Casas de cuidado vão acolher usuários

Bem Paraná — Pode detalhar alguma ação da nova Política Municipal sobre Drogas de Curitiba?
Diogo Busse — Implantaremos casas de cuidado nas áreas de maios vulnerabilidade, nas cracolândias. Nesses lugares o usuário vai poder exercer a dignidade, tomar um banho, escovar os dentes, tomar café, ter apoio psicosocial. É muito mais provável que ele se recupere a partir do momento que ele integre a rede de serviços mais básica da prefeitura do que se ele tiver isolado em uma cracolândia livre de qualquer vínculo com o estado, com a família, com o poder público. Essa é uma política de redução de danos que sozinha, por si só, pode não contribuir, mas dentro dessa política mais ampla, nós entendemos que terá bastante resultado.

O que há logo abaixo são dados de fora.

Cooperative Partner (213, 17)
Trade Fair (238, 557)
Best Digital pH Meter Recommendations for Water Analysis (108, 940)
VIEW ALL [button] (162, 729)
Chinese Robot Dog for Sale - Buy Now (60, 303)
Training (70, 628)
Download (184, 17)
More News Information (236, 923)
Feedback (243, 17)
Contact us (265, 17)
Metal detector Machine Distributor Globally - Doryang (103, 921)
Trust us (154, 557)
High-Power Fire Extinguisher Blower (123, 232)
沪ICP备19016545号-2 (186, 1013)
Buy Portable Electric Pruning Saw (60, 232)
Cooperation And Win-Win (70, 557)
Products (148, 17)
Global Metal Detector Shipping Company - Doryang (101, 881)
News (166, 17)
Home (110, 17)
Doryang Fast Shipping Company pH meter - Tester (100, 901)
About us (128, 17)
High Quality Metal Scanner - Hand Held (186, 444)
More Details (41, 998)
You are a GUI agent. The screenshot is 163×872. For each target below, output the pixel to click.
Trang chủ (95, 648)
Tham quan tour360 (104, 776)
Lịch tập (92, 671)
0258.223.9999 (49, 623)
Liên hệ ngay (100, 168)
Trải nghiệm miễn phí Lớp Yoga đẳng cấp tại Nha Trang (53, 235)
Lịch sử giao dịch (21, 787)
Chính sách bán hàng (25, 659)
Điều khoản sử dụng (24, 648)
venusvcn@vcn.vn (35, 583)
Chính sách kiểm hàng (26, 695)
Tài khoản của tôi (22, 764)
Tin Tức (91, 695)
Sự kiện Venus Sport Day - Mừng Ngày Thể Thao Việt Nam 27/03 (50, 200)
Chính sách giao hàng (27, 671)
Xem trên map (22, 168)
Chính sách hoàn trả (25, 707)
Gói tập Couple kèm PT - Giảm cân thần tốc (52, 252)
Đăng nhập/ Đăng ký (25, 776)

BP — Como um crítico do sistema político você se assustou com a burocracia do trabalho no poder público?
Busse — Sim, existem dificuldades, mas são problemas com os quais a gente tem que lidar. Sem dúvida existe muita burocracia. Em um primeiro momento fiquei um tanto assustado com a burocracia, entendendo o funcionalismo público, mas não vejo isso como um impedimento para fazer um belo trabalho. Pelo contrário, tenho boas expectativas porque os principais gestores são pessoas extremamente preparadas e capacitadas.

BP — Qual a sua mensagem para quem está passando por algo parecido com o que você já viveu?
Busse — A primeira coisa que diria para as famílias é que jamais desista dos seus familiares mais queridos que estão em processo de recuperação. Eu trabalho há anos como voluntário e já vi de tudo. A recuperação é possível e não existe caso perdido. Eu diria para os pais não se desesperarem. A cultura do medo e do terror não leva a lugar algum. E acima de tudo, é preciso preservar um ambiente de diálogo em casa.